» **SELECTED EXTRACT**
((
Favourable currency exchange and cost cutting, such as reductions in staff and subcontractors, helped Encorium reduce total operating expenses from $6.6m (€5.1m) to $5.2m. These savings offset declining total revenue, which fell to $4.4m, helping cut operating loss by 39 per cent.
Declining revenue was attributed to lower new business awards, contract cancellations and performance of unexpected, out of scope work which can only be charged for after change orders are executed. Unfavourable currency exchange was also a factor.
Kai Lindevall, CEO of Encorium, said the market “continues to stabilise” and requests for proposal are increasing. Also, acquiring Progenitor has positioned Encorium to better serve clients seeking to perform trials in emerging markets.
“With the acquisition of Progenitor we have expanded our service offerings in key emerging markets, including Latin America, India and Asia Pacific, which was a key step to realizing our goal of becoming the world's leading vaccine CRO”, said Lindevall.
))
» **DATASET EXCERPTS**
((
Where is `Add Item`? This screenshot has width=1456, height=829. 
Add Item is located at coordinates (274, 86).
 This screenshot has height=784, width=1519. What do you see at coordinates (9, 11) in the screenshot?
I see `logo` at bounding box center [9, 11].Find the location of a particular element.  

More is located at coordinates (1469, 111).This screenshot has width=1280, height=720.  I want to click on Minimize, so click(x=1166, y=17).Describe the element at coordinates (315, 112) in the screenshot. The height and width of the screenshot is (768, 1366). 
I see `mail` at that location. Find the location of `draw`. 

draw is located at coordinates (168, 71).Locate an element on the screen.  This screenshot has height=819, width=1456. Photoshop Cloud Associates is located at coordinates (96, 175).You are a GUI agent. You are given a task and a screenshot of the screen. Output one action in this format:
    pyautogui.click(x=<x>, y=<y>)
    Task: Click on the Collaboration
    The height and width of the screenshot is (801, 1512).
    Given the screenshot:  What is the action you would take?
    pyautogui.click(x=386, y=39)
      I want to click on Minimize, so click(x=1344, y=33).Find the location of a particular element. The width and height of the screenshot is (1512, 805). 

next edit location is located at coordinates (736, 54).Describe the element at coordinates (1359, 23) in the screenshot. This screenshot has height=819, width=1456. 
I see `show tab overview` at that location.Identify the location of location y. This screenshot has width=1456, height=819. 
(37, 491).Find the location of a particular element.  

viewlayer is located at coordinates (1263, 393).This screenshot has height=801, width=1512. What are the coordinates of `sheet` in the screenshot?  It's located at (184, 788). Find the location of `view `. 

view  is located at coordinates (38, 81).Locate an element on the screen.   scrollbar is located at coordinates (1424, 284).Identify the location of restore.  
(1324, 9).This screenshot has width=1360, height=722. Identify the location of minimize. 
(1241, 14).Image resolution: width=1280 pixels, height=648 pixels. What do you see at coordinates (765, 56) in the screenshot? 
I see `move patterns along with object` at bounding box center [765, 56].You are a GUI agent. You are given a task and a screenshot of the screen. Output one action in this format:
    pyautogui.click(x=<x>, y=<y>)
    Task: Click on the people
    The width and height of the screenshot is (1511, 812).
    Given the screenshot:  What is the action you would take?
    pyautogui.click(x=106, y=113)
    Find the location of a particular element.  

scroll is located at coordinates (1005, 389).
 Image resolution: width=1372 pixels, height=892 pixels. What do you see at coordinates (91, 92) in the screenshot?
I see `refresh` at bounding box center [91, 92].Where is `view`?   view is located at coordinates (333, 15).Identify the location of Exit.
))
» **ACTIONS TO TAKE**
A – Reproduce the passage on Encorium's results between "Declining revenue was" and "also a factor.", inclusive, replacing "contract cancellations" with "contract terminations".
B – Extend the passage on Encorium's results by writing what comes next after its final sentence.
The data above is separate material with no connection to the passage on Encorium's results.

» **ANSWERS PROVIDED**
A –
Declining revenue was attributed to lower new business awards, contract terminations and performance of unexpected, out of scope work which can only be charged for after change orders are executed. Unfavourable currency exchange was also a factor.

B –
Backlog and 2010 performance
Backlog as of June 30 was $16.6m, compared to $19.6m a year ago. In the first quarter of 2010 backlog was $14.7m. Encorium won $9.1m of new business in the first six months of 2010, up from $4.8m in the corresponding period of last year.
Revenue in the first six months of 2010 totalled $7.9m, down from $10.9m a year ago. Operating expenses also fell, down to $10.6m from $12.8m, but this was insufficient to fully offset the drop in revenue. Consequently, operating loss increased to $2.7m from $1.8m.
As of June 30 Encorium had cash or cash equivalents totalling $176,000, down from $197,000 a year ago. Net cash used in operations in the first six months of 2010 was $853,000.